As I said, Isaiah's the prophecy is very unusual. There are many unclear points and it is difficult to get a grasp of it all. In the midst of the Immanuel's prophecy, we have the prophecy of the Isaiah's own son, conceived by the prophetess, and not "the virgin" or "servant girl". So it seems to me that we have two prophecies and Hash-Shahs-Bazaar is completely separate from Immanuel.
What makes it difficult for me to take this as a prophecy of the birth of Jesus is that by the time Immanuel is a prepubescent age, the two kindoms mentioned become desolate. So there is a sense of immediacy (in number of tens of years and not hundreds - note 65 years mentioned about the Ephraim) to these prophecies. Yet, we sometimes see a pattern of recurrence (an immediate promise and a prophecy of its occurence in the far future - perhaps even multiple times). This pattern happens in the book of revelation. In fact, it is possible that this prophecy is one of these types. Israel falls around 30 years after Pekah, so desolation within 65 years completely makes sense.

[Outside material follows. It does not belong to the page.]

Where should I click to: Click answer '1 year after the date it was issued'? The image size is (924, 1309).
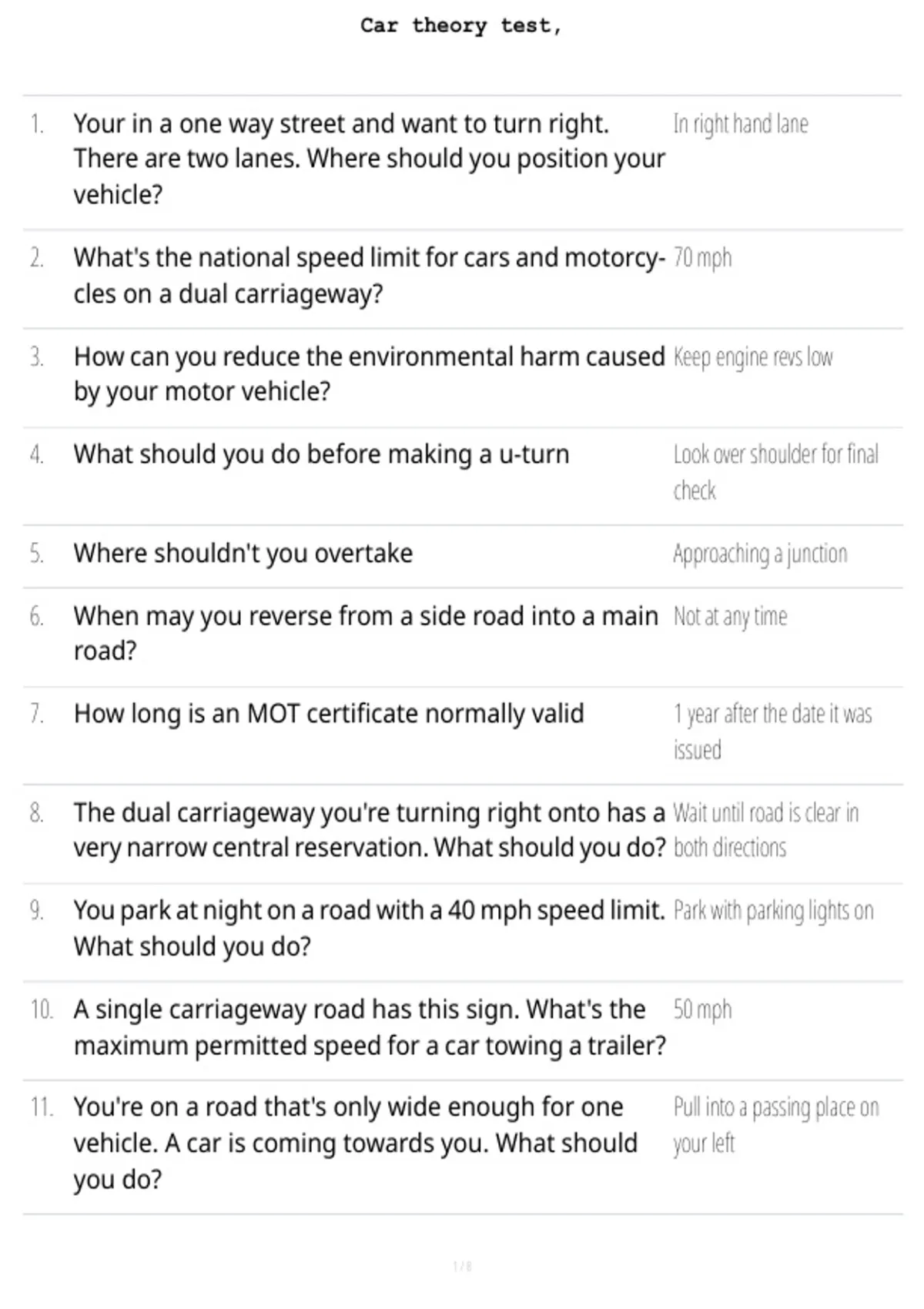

As we said last time, the curd and honey is a sign of abundance:
"because of the abundance of milk that they give, he will eat curds, for everyone who is left in the land will eat curds and honey" - which refers to the prosperity of the Israel.
Now could this refer to Hezekiah's reign? Don't know. In any case, all I can say is that I cannot be sure this refers to the "Virgin Birth".